◆ REQUEST: Please write out the rows from the start through the line with "This screenshot has", renaming "GUI agent" to "interface agent" and leaving all else unchanged.

+++ DATASET EXCERPTS +++

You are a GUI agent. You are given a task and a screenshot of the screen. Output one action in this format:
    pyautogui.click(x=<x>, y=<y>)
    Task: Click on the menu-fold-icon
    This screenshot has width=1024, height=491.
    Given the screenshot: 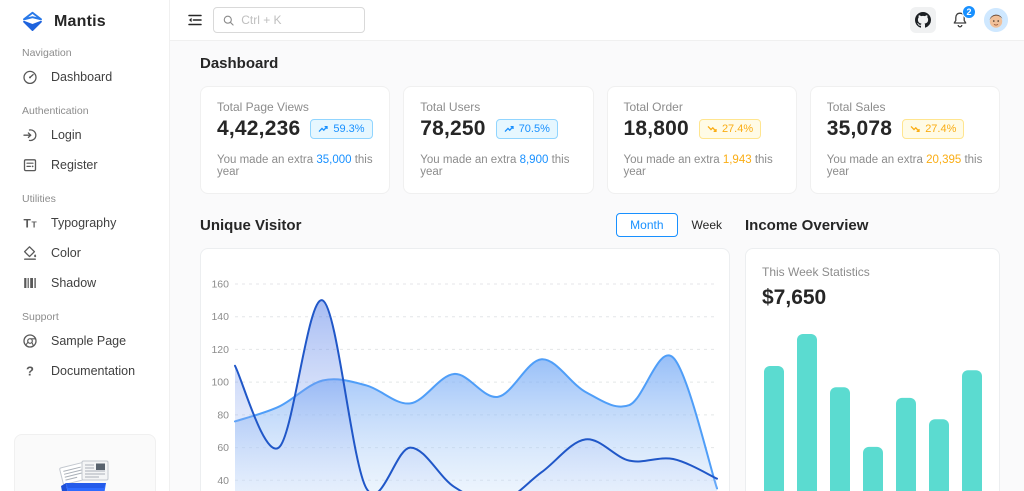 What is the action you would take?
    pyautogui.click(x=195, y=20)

+++

◆ WRITTEN RESPONSE:
You are a interface agent. You are given a task and a screenshot of the screen. Output one action in this format:
    pyautogui.click(x=<x>, y=<y>)
    Task: Click on the menu-fold-icon
    This screenshot has width=1024, height=491.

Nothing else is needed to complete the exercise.